Constructing Optimum Blood Brain Barrier QSAR Models Using a Combination of 4D-Molecular Similarity Measures and Cluster Analysis

• Published in: Journal of Chemical Information and Computer Sciences Vol. 44; no. 6; pp. 2083 - 2098
• Main Authors: Pan, Dahua, Iyer, Manisha, Liu, Jianzhong, Li, Yi, Hopfinger, Anton J
• Format: Journal Article
• Language: English
• Published: United States American Chemical Society 01.11.2004
• Subjects: Blood-Brain Barrier - drug effects; Blood-Brain Barrier - physiology; Central Nervous System Agents - chemistry; Central Nervous System Agents - pharmacology; Cluster Analysis; Computer Simulation; Molecular Structure; Quantitative Structure-Activity Relationship
• ISSN: 0095-2338; 1549-960X; 1520-5142
• DOI: 10.1021/ci0498057

A new method, using a combination of 4D-molecular similarity measures and cluster analysis to construct optimum QSAR models, is applied to a data set of 150 chemically diverse compounds to build optimum blood-brain barrier (BBB) penetration models.

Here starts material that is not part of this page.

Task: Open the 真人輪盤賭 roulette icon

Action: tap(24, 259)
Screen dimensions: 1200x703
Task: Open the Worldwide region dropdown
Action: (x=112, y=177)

The complete data set is divided into subsets based on 4D-molecular similarity measures using cluster analysis. The compounds in each cluster subset are further divided into a training set and a test set. Predictive QASAR models are constructed for each cluster subset using the corresponding training sets. These QSAR models best predict test set compounds which are assigned to the same cluster subset, based on the 4D-molecular similarity measures, from which the models are derived. The results suggest that the specific properties governing blood-brain barrier permeability may vary across chemically diverse compounds. Partitioning compounds into chemically similar classes is essential to constructing predictive blood-brain barrier penetration models embedding the corresponding key physiochemical properties of a given chemical class.